Who does the dishes in your house? Is it the invisible woman?
Ever feel like you are stuck in Groundhog Day? Chores. Day after day, no-one noticing your efforts or sparing your workload by chipping in; living with frustration and a feeling of being invisible? If this resonates with you, chances are you’re a woman. Controversial? Maybe, maybe not - read on and make your mind up at the end of this article.
I’m very fortunate that I live in an enlightened household, my husband and I, we share the chores based on our professional commitments. He will get up in the night with a sick child, he does most of the food shopping and he takes his share of the cooking and cleaning; he is a truly modern man, a great husband and an invested parent. That doesn’t mean it’s a bed of roses in our house. There is constant pressure within our home, who is going to do what, when and how, an ever present accusation bubbling under the surface that one of us might just be slacking at the expense of the other. At its worst, it can feel like a competition for down time. It’s a modern day pressure cooker and I’ll be honest, sometimes it can be very uncomfortable.
Generally in the UK we believe we live in society where men are taking on a greater proportion of the unpaid work traditionally done by women in the home. And whilst this may be true on an individual basis, Caroline Criado Perez makes the point in her book “Invisible Women” that at a population level, that is simply not true. Globally, “75% of unpaid work is done by women” and these women spend between 3 and 6 hours per day on it compared to men’s average of 30 minutes to 2 hours.
As if that is not shocking enough, an Australian study suggests even when men do increase their share of the unpaid work involved in running a home they “cream off” the more enjoyable aspects of the role, things like childcare or running low level errands. Men are rarely engaged in bathing, dressing, using the toilet or managing incontinence, this falls to women, with 70% of unpaid dementia carers in the UK being women.
Even in wealthier families, where the decision is made to get paid help, Perez offers up studies which show women still do the majority of the work that’s left.
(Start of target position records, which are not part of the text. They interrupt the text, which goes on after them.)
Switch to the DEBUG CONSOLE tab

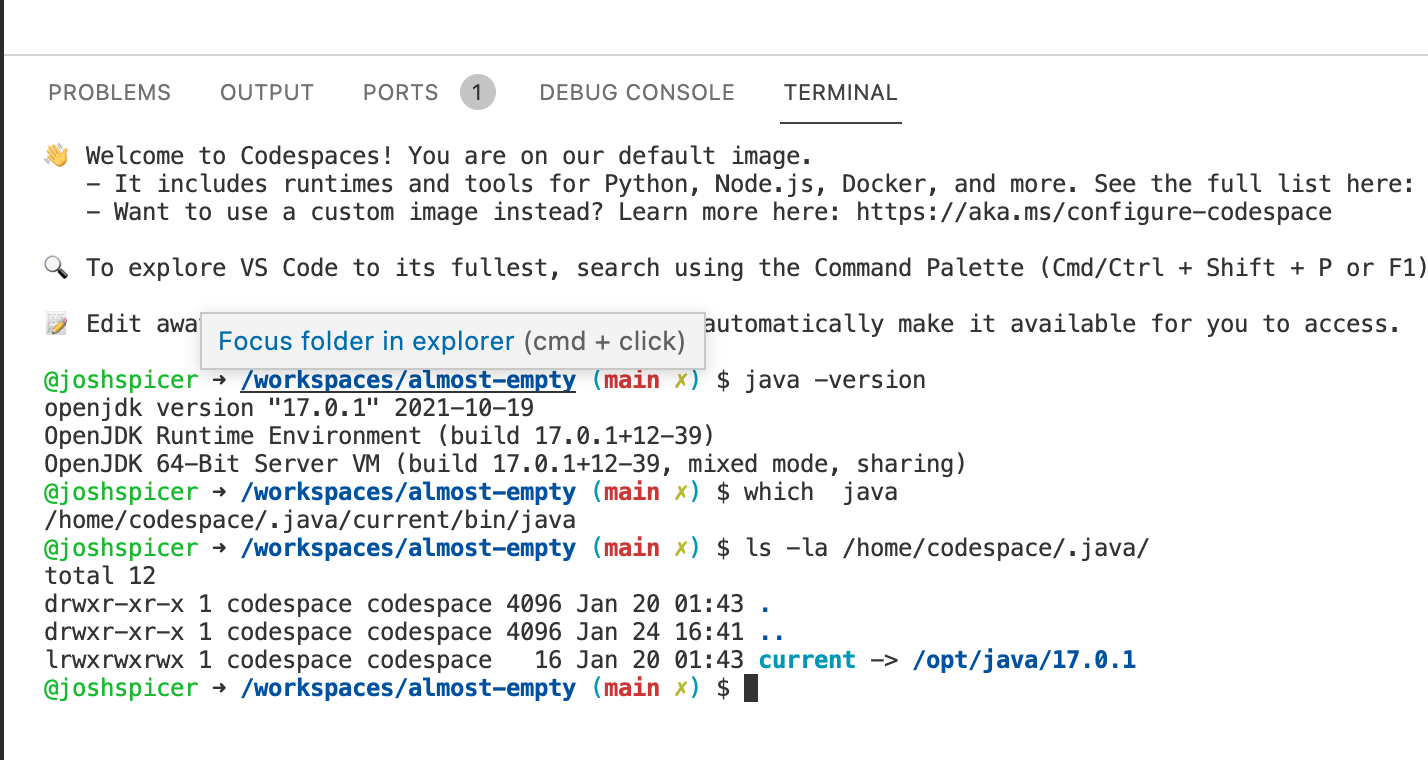[x=637, y=93]
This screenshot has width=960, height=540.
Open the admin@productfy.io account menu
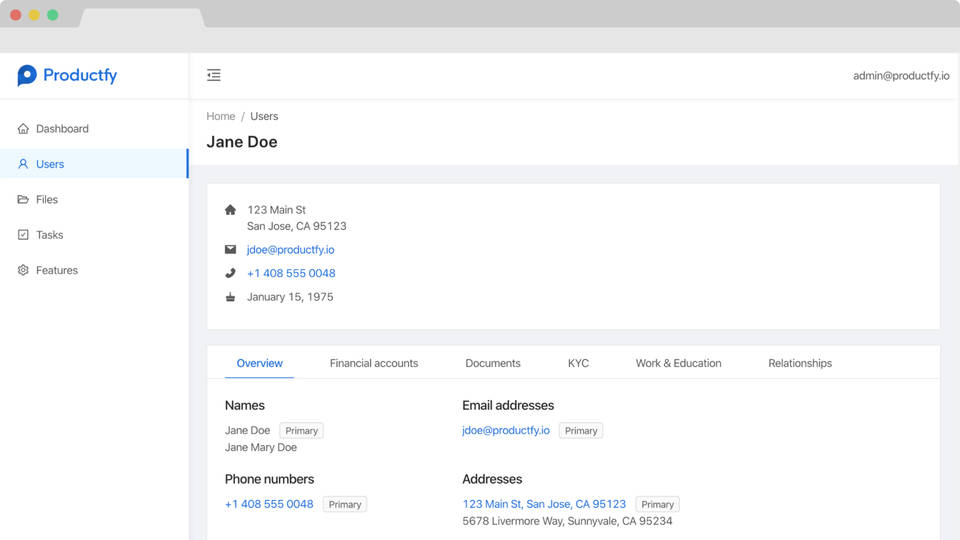(x=900, y=76)
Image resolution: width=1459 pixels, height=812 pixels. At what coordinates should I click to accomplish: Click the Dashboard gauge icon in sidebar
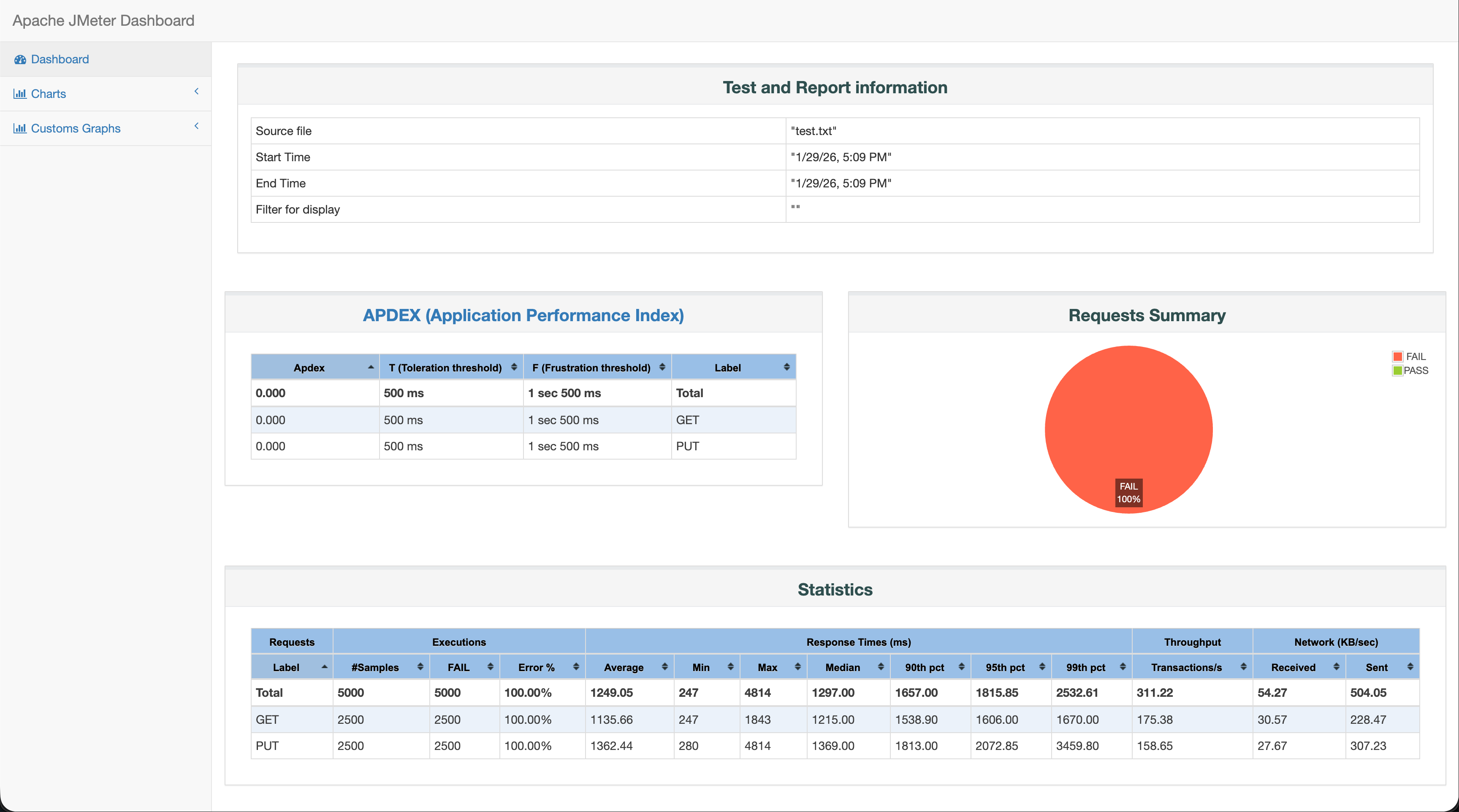20,60

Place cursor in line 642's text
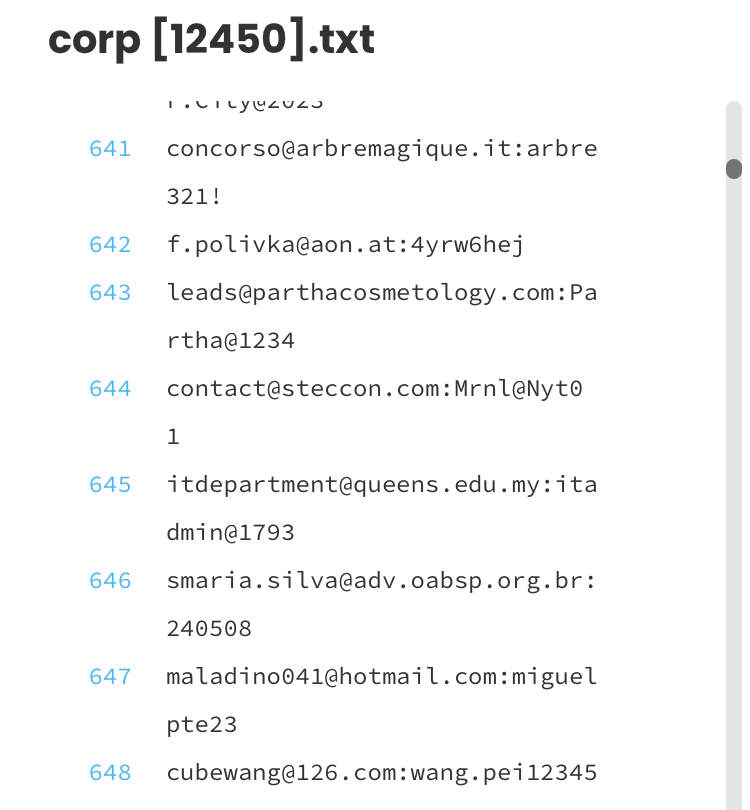(x=345, y=245)
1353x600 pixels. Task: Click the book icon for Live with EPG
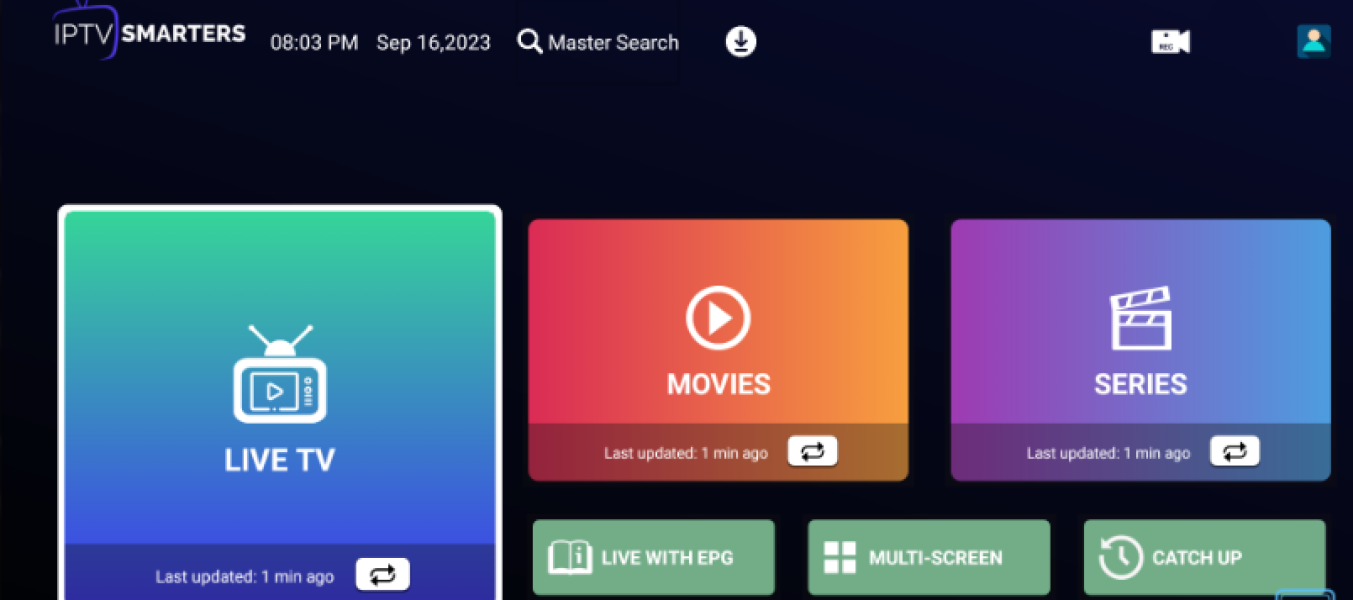[x=570, y=557]
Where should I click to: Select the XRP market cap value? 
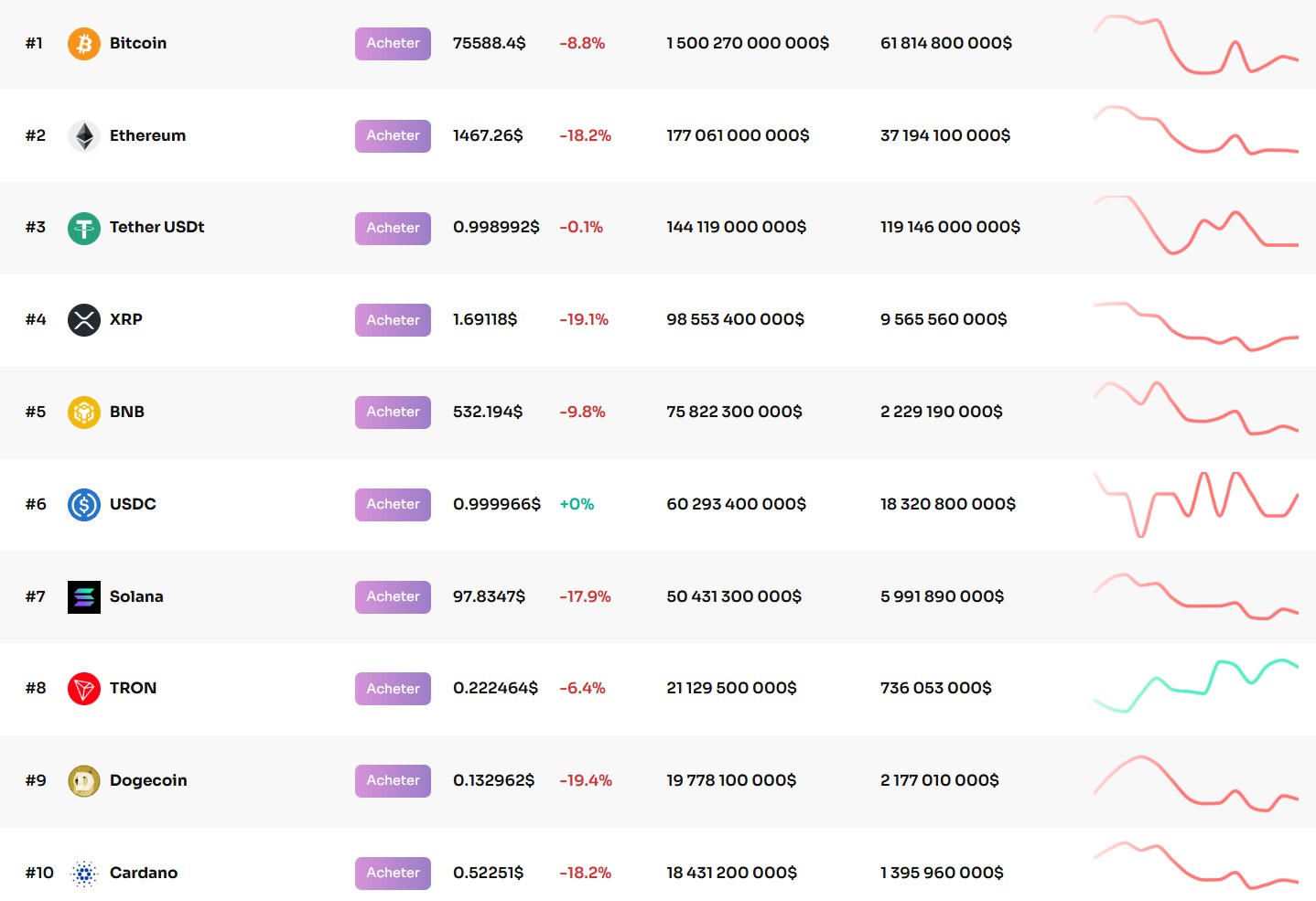(x=735, y=319)
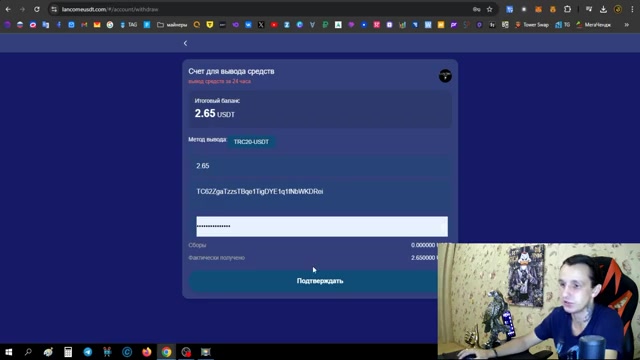This screenshot has height=360, width=640.
Task: Open the browser Extensions puzzle icon
Action: pos(567,9)
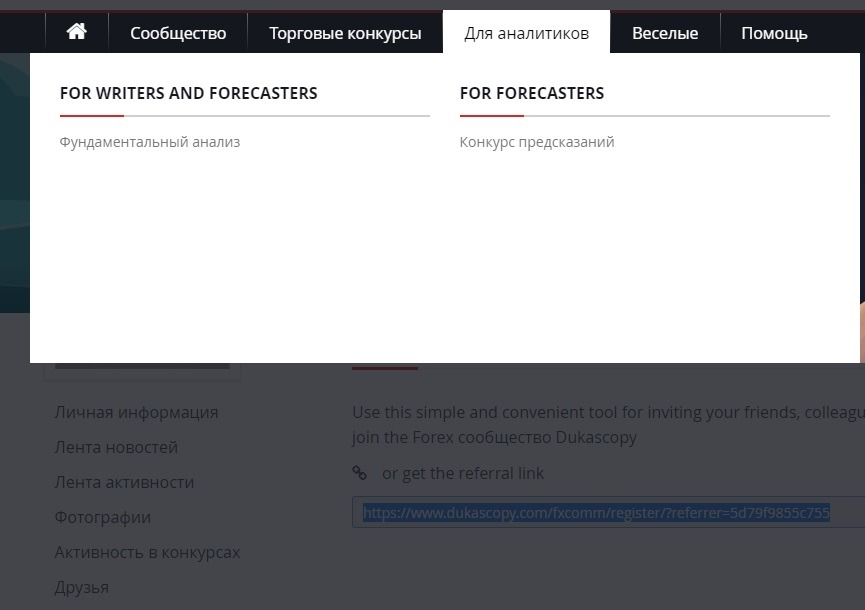Go to the home page icon

pyautogui.click(x=77, y=32)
So whilst women’s commitment to paid work has certainly increased, the same cannot be said for men’s contribution to the unpaid work that comes from running a home, having children and caring for elderly relatives.
Whilst the size of the gap may vary from country to country, the truth Perez tells us is that around the world, without exception, women work longer hours than men when you consider both paid and unpaid work. This imbalance, Perez reminds us, starts when children are very young - girls as young as 5 do significantly more household chores than their brothers and this only increases as they get older. So let’s be clear about it – in homes across the UK right now, we’re re-enforcing this bias from a very early age, setting our young women up for a life where unpaid work is both expected and undervalued, setting their expectations too low, embedding behaviours which put them at a disadvantage at home, at work and in their relationships. And we're telling our sons, expressly or implicitly, that they can do less and it's OK that their work counts for more because it is paid and unencumbered by domesticity.
Perez’s book is a must read for us all, it raises the question “is women’s unpaid work undervalued because we don’t see it - or is it invisible because we don’t value it”?
With this question hanging in the air, I ask you again, “Who's doing the dishes in your house tonight?”